The world faces food and energy crisis and we need to find alternative energy sources and improve plant productivity in producing specific products to obtain more food or biofuel. In my laboratory, we perform basic research with a variety of plants. We are specifically trying to understand how they make seed oil, protein, and sugar. We do know the basic biochemical pathways that lead to the synthesis of these storage compounds. However, we still do not have a complete picture of what determines how much of the individual seed compounds will be formed – how seed composition is regulated.

When approaching a research question, it is best to use a model system that we know the best, at least in the beginning. In this case, we do initial research in the model plant Arabidopsis thaliana, economically unimportant weed of the mustard family, that is invaluable in research, since, due to certain advantages, it became the most studied plant. Then the knowledge can usually be easily transferred to a useful plant. Our further focus is on economically or potentially important legumes that are known to produce protein and oil as major seed components, namely soybean, peanut, and pigeonpea.

How do we do it? We take the advantage of novel experimental and computational approaches used in systems biology. Systems biology enables a global perspective of molecular processes occurring in the cell. Rather than studying a single gene or protein, one can look at the changes of tens of thousands of components in the cell (transcripts, proteins, and metabolites) and relate such changes to phenotypes (e.g., the changes in seed composition during seed development leading to seeds that produce a lot vs. little oil would be reflected as two different phenotypes). Because oil, protein, and sugar are made during seed development (when seeds are maturing in their pods on the plant), we do the experiments with developing seeds. These experiments include modern genomics and biochemical approaches including measuring the changes in transcript and metabolite levels and searching for mutants affected in seed composition and metabolism that leads to the accumulation of seed storage compounds. We also assess how fast this metabolism is in individual seeds (metabolic flux analysis or MFA in short). MFA also allows to determine how the storage compounds were made (by which metabolic pathways).

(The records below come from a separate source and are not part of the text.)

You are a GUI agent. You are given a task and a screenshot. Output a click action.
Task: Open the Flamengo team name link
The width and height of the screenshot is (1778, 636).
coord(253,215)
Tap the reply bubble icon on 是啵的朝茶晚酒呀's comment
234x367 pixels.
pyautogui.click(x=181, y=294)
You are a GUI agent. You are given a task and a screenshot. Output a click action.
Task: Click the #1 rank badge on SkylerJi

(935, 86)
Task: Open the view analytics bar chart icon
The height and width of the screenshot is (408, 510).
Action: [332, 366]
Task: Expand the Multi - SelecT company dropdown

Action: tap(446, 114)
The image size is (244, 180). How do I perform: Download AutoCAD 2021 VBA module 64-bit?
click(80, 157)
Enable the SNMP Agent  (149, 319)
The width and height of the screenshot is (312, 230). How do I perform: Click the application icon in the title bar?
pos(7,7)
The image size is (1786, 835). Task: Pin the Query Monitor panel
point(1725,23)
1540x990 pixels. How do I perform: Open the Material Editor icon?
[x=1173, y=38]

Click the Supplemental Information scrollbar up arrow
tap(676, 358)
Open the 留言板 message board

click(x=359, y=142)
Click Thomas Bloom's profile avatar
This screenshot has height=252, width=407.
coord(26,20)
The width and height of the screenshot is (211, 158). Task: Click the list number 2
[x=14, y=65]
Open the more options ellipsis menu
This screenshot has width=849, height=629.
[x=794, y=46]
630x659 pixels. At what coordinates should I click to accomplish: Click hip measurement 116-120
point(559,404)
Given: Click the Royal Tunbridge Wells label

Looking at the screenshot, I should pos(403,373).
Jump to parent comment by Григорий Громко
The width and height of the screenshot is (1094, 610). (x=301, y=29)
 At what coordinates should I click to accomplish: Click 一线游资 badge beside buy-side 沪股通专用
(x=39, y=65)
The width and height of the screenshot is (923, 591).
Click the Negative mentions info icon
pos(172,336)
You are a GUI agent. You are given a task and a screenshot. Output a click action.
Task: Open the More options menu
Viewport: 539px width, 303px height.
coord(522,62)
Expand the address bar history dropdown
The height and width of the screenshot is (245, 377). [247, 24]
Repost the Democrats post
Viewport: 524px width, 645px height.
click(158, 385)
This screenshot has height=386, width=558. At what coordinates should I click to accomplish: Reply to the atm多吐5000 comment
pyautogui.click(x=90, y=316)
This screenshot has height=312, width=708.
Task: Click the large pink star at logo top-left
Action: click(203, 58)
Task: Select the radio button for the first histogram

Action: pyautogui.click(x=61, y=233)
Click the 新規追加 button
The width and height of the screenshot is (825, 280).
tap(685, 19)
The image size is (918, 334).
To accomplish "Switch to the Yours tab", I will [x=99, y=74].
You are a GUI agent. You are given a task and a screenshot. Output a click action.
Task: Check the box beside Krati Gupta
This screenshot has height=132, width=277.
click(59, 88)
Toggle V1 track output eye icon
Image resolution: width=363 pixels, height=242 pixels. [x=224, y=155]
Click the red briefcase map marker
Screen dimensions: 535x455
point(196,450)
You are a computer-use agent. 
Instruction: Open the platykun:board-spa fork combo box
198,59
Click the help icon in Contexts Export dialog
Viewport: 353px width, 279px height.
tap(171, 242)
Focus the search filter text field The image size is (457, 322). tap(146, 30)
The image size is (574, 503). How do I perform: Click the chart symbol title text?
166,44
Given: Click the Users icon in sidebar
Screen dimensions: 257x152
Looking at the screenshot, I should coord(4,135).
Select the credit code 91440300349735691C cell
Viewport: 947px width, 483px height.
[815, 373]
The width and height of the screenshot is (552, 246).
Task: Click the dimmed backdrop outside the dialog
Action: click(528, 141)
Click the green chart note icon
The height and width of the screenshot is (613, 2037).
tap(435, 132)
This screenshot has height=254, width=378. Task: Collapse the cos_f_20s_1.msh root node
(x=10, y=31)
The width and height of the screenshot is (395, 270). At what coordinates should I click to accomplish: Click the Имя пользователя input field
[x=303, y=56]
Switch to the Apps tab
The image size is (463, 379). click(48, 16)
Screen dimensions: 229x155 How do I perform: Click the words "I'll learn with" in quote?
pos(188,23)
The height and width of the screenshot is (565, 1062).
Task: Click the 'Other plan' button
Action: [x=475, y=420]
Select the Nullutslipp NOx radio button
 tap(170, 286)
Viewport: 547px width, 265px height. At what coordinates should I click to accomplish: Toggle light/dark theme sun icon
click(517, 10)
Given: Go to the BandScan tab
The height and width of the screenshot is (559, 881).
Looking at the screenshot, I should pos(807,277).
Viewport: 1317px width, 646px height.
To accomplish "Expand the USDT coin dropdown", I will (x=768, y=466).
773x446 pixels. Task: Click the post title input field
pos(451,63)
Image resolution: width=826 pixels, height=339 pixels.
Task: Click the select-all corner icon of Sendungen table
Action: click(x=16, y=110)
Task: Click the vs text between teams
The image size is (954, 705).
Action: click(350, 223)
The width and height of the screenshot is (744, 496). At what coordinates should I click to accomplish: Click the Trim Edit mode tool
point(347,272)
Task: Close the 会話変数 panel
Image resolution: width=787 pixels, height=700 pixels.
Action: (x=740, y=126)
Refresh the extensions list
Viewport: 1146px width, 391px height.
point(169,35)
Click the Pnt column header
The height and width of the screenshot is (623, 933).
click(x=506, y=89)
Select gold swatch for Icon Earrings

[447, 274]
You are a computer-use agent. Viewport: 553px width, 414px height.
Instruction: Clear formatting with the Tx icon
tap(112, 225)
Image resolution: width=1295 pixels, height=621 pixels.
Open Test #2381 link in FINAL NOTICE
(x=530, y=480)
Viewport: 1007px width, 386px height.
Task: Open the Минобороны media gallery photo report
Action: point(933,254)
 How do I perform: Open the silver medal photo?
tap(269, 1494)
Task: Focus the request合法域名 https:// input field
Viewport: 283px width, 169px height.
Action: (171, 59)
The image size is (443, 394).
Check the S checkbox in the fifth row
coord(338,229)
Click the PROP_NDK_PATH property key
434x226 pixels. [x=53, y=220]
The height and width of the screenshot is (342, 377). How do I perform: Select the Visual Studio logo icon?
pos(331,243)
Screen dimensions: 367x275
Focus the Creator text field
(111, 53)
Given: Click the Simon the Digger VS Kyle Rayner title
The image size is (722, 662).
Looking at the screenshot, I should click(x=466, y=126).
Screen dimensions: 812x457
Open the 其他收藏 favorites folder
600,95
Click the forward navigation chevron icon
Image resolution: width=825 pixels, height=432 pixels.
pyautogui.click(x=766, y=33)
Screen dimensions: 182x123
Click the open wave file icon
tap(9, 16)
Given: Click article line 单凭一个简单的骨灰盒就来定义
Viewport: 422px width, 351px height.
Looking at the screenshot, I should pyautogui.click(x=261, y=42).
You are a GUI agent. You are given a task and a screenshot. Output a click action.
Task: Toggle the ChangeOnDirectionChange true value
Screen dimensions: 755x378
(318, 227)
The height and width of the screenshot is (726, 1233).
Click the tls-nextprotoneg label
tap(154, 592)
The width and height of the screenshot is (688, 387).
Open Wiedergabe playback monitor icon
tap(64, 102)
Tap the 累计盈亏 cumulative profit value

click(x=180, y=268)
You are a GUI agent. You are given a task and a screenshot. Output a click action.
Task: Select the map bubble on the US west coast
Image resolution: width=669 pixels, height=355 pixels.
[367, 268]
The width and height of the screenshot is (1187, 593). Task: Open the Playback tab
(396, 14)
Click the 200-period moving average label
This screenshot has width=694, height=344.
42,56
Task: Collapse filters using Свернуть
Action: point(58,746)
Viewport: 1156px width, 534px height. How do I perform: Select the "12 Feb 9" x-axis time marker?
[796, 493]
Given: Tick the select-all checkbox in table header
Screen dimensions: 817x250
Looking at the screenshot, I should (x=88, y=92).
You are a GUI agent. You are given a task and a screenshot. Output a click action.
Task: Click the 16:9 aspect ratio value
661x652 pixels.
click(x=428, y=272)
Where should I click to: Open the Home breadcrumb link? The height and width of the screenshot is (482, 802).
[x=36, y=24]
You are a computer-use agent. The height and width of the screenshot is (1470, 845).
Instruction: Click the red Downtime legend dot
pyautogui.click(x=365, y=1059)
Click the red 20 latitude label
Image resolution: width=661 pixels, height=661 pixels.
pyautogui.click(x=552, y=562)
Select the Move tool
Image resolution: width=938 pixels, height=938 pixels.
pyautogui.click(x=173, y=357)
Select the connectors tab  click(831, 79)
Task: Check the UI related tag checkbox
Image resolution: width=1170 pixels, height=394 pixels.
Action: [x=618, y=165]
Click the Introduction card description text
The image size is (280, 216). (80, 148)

All these experiments generate a lot of data that we must make sense of. That is when the computational approaches are useful. We try to look for correlations in the spatial and temporal patterns; the idea being that if two cellular components have similar patterns and are present in the same place in the cell there is a high probability that they may be functionally connected (e.g., a regulator and its target). Therefore, we are building predictive probabilistic networks of potentially interacting genes to identify regulators of seed metabolism and composition. Potential regulators then will be tested in Arabidopsis and the proposed metabolic engineering strategies to increase oil or protein content will be implemented in legumes.